Falar de nossas estradas é repetir uma velha ladainha. As pessoas nem prestam mais atenção. Parece uma antiga maldição da qual não nos livraremos nunca. E a culpa é de todos os governos. Talvez fosse justo excluir tão somente o governo JK.
Hoje, o programa de concessões anunciado pelo governo nos renova a esperança e o otimismo. Mas ao velho problema das rodovias soma-se nova agravante. Foi sancionada em 30 de abril de 2012 uma lei que leva o nome de "Estatuto do Motorista Profissional" e que regulamenta as condições de trabalho dos motoristas de caminhão.
O estatuto estabelece limites para a jornada de trabalho, determina a obrigatoriedade de interrupção para descanso a cada quatro horas e um intervalo de 11 horas a cada 24 horas de trabalho, além de outras regras para assegurar um limite humano e civilizado à dura tarefa de transportar cargas por esse imenso e desigual país.
Ninguém em seu juízo perfeito poderia se opor a essas condições, muito menos contestar sua oportunidade.
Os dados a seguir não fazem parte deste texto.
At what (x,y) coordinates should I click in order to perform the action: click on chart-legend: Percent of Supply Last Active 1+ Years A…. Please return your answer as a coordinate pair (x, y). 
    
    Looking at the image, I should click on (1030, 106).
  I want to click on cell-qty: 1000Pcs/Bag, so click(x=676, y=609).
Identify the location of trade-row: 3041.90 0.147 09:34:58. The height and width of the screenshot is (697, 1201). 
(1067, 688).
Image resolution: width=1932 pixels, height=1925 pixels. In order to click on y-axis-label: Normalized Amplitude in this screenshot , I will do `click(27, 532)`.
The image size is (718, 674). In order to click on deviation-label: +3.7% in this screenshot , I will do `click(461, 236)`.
A trágica crônica de nossas estradas está repleta de estatísticas sobre acidentes causados por caminhões e seus condutores, em decorrência de jornadas acima da capacidade física e mental dos motoristas, sem falar dos relatos de uso de medicamentos para iludir o sono e o cansaço diante das pressões para cumprir horários impossíveis. Isso precisa, claramente, mudar.
Nós temos uma velha crença de que as leis, uma vez escritas, são capazes de mudar o mundo e resolver problemas, preferindo esquecer que as realidades são mais complexas.
Por isso não foi surpresa que uma lei feita para beneficiar os trabalhadores tenha sido violentamente contestada por eles.
Motoristas se mobilizaram e fecharam as principais rodovias do país, pedindo o adiamento de sua implantação.
A implantação imediata da lei -que é justa e necessária- pegou de surpresa o agronegócio. Isso porque o custo do frete rodoviário é um item relevante da sua estrutura de custos.
Fizemos um levantamento do impacto dos custos adicionais acarretados pela lei em algumas das nossas cadeias mais sensíveis ao custo de transporte. No caso dos grãos, a estimativa é que os custos de transporte vão se elevar entre 30% e 40%.
Nas cadeias das diferentes carnes, prevê-se uma elevação entre 20% e 30%. Para as frutas, o impacto será de no mínimo 30%.
Para que a lei beneficie efetivamente os motoristas, e grande parte deles trabalha por conta própria, o prudente seria estabelecer um cronograma mais dilatado de implantação. Aí, sim, haveria tempo para que fossem construídos os postos de descanso nas rodovias e para que fossem formados muito mais condutores.
Com o novo regime, a mão de obra atual é, sem dúvida, insuficiente.
E serão necessários muito mais caminhões, posto que os tempos de percurso vão aumentar e o número de viagens por mês será reduzido. Da noite para o dia, tudo isso não se fará.
A paciência é uma grande virtude, principalmente para legisladores e reformistas. Afinal, as leis são feitas para vigorar na terra, e não no cenário perfeito do céu.
KÁTIA ABREU, 51, senadora (PSD/TO) e presidente da CNA (Confederação da Agricultura e Pecuária do Brasil), escreve aos sábados nesta coluna.